BRIEF :: Write out each line below precisely, passing over the pictures.

· · · · ·

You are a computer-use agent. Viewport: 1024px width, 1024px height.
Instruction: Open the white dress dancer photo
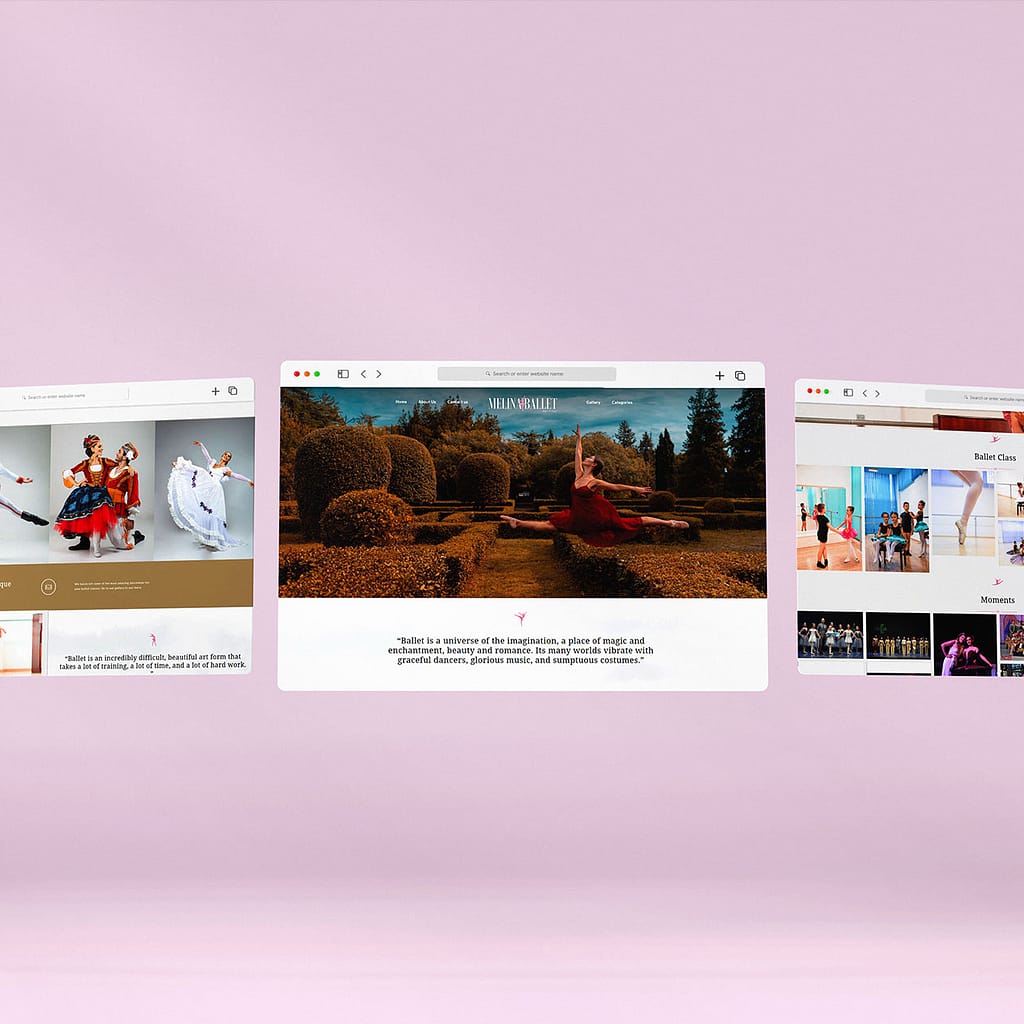coord(206,490)
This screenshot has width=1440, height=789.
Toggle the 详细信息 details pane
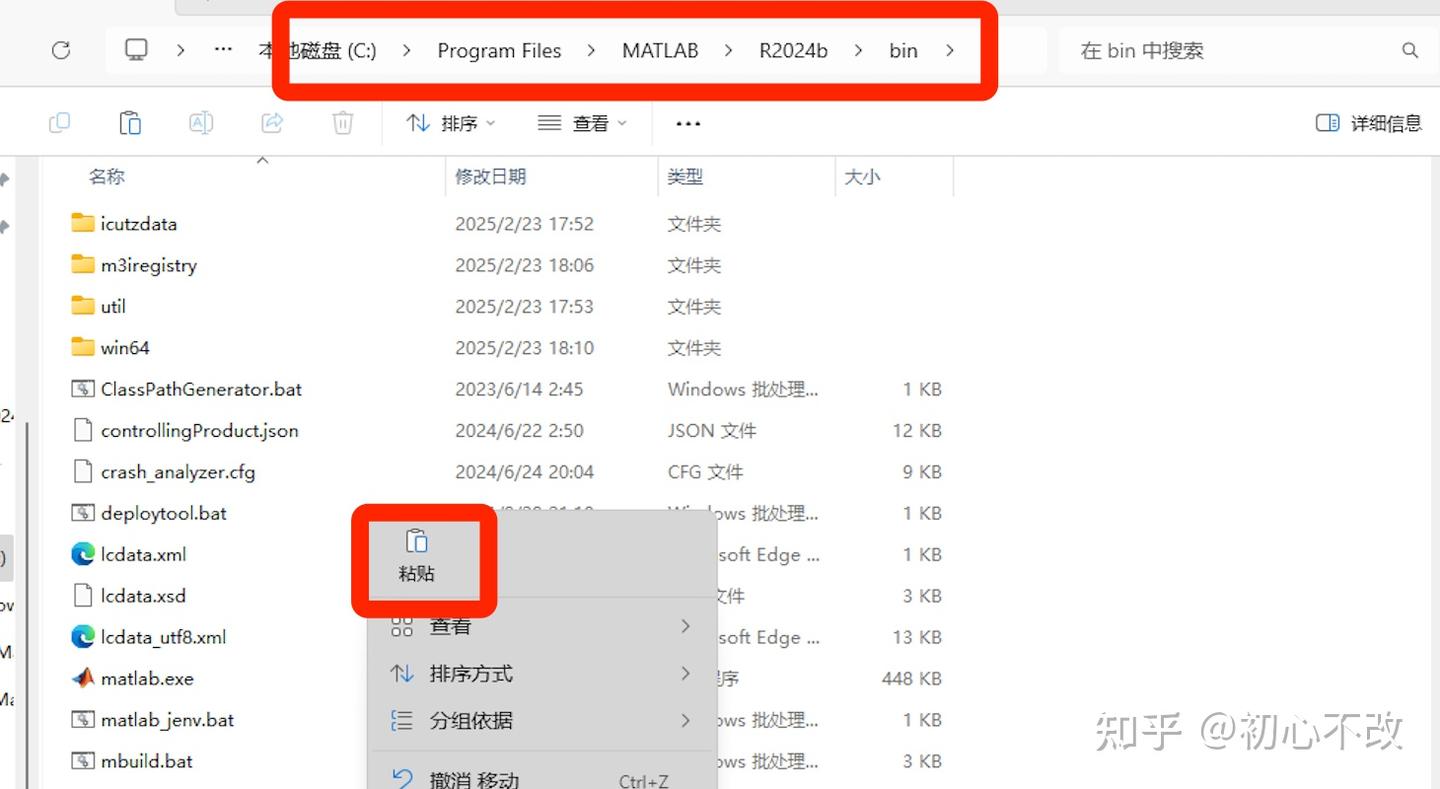coord(1366,122)
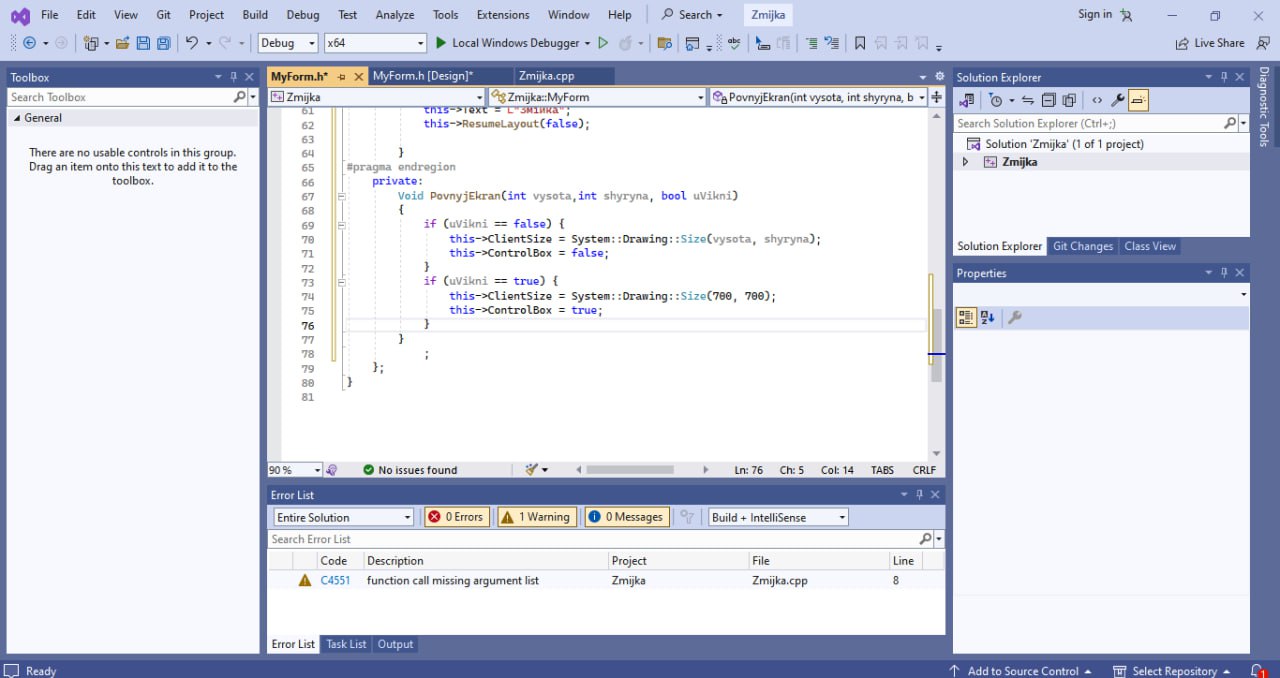Viewport: 1280px width, 678px height.
Task: Click the Live Share button
Action: click(x=1210, y=43)
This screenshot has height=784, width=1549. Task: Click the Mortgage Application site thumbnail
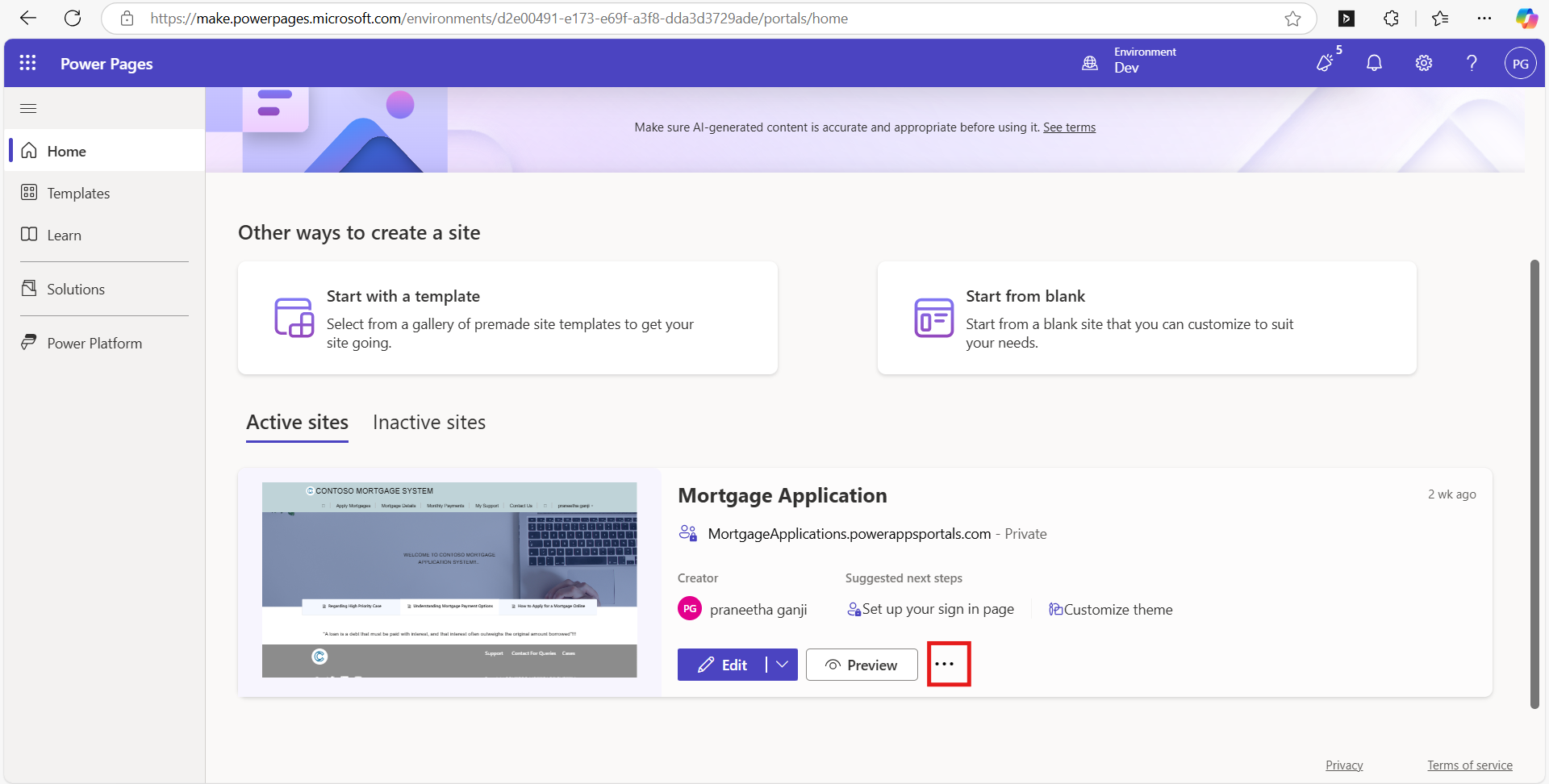(x=449, y=579)
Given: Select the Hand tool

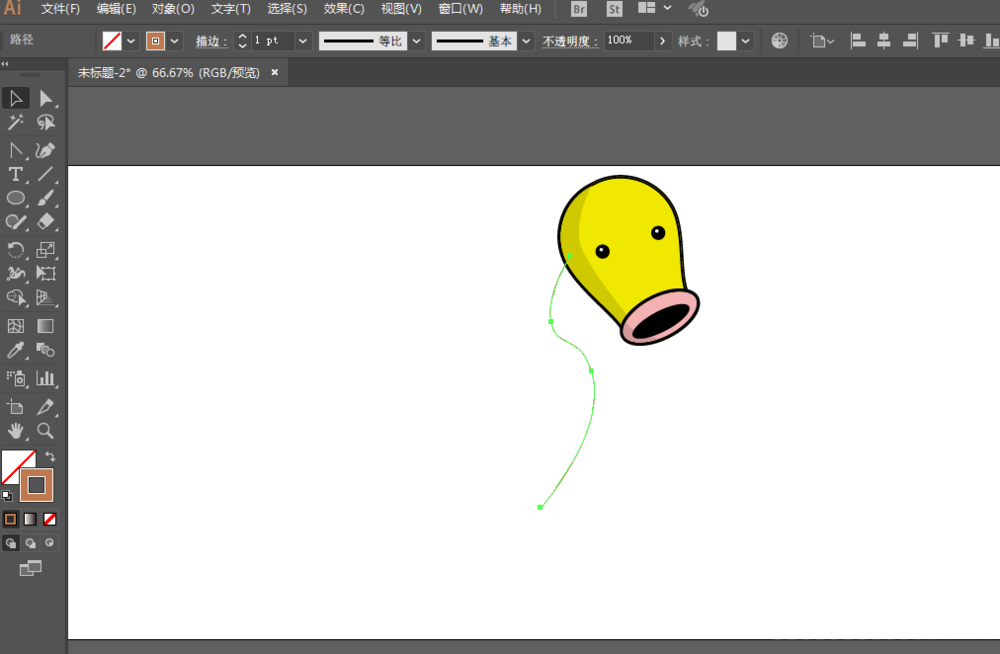Looking at the screenshot, I should coord(16,431).
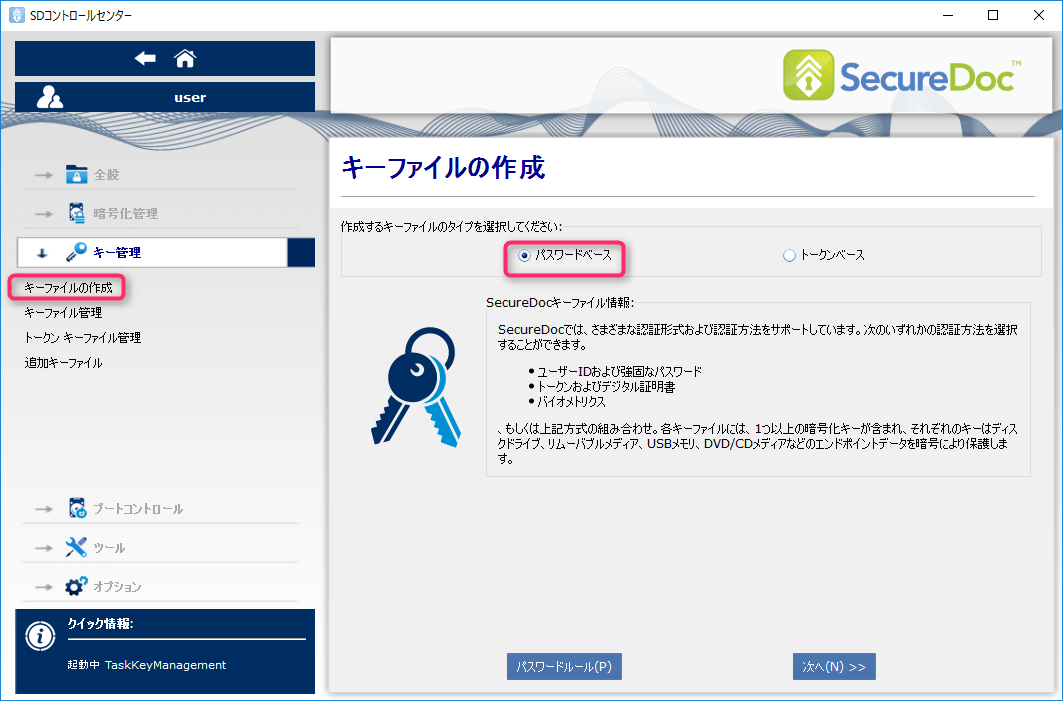1063x701 pixels.
Task: Select the トークンベース radio button
Action: [x=789, y=256]
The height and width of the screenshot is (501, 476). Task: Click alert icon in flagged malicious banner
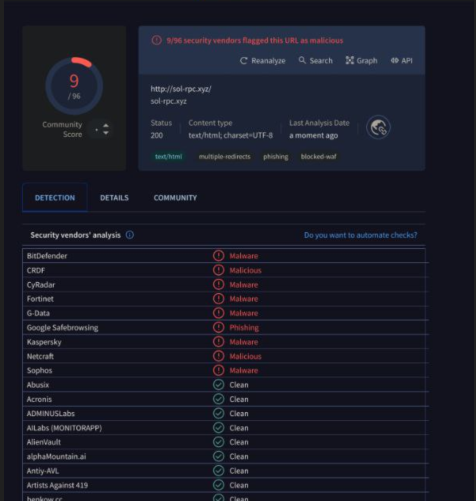point(157,40)
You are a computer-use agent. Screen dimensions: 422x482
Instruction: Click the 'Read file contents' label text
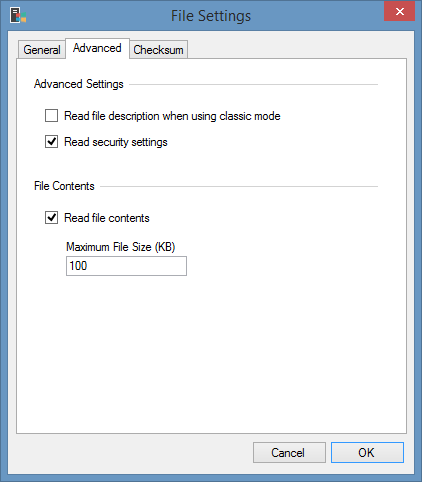pos(107,218)
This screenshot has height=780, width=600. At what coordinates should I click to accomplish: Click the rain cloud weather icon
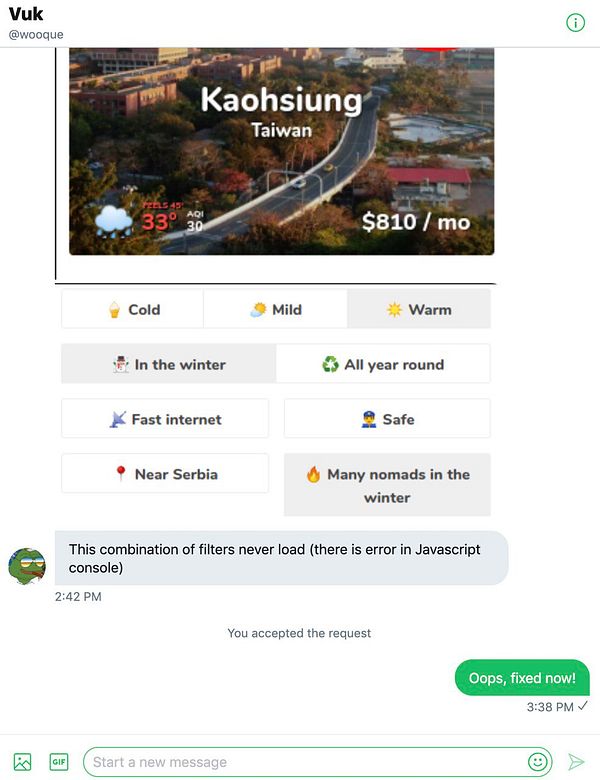coord(113,220)
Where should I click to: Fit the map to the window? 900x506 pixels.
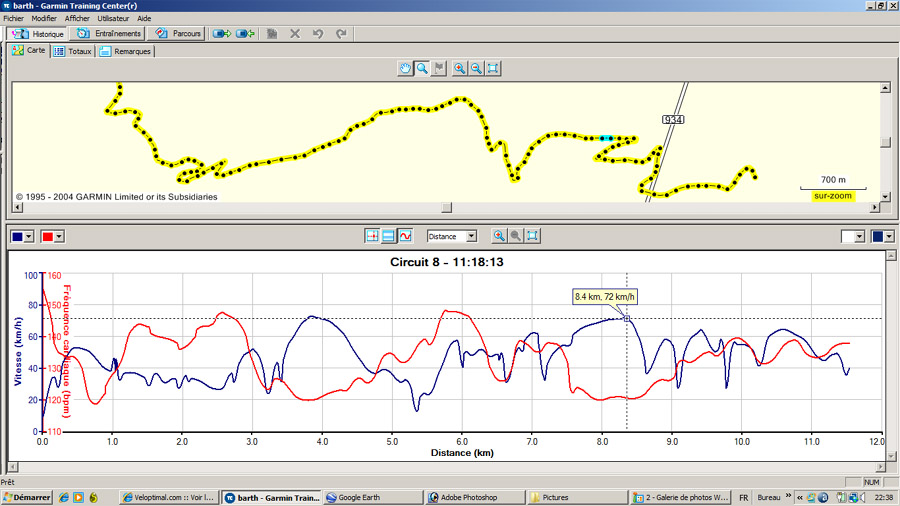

· · · · ·

TASK ANSWER ::
You are a computer-use agent. Viewport: 1024px width, 1024px height.
Instruction: Open the white dress dancer photo
coord(206,490)
This screenshot has width=1440, height=789.
Toggle the 详细信息 details pane
coord(1366,122)
Viewport: 1280px width, 678px height.
Task: Click the Live Share button
Action: click(x=1210, y=43)
This screenshot has height=784, width=1549. Task: Click the Mortgage Application site thumbnail
(x=449, y=579)
Given: Select the Hand tool

Looking at the screenshot, I should coord(16,431).
1063x701 pixels.
Task: Select the トークンベース radio button
Action: [x=789, y=256]
The height and width of the screenshot is (501, 476). Task: Click alert icon in flagged malicious banner
point(157,40)
You are a computer-use agent. Screen dimensions: 422x482
Instruction: Click the 'Read file contents' label text
pos(107,218)
This screenshot has height=780, width=600. At what coordinates should I click to accomplish: Click the rain cloud weather icon
coord(113,220)
Where should I click to: Fit the map to the window? 900x506 pixels.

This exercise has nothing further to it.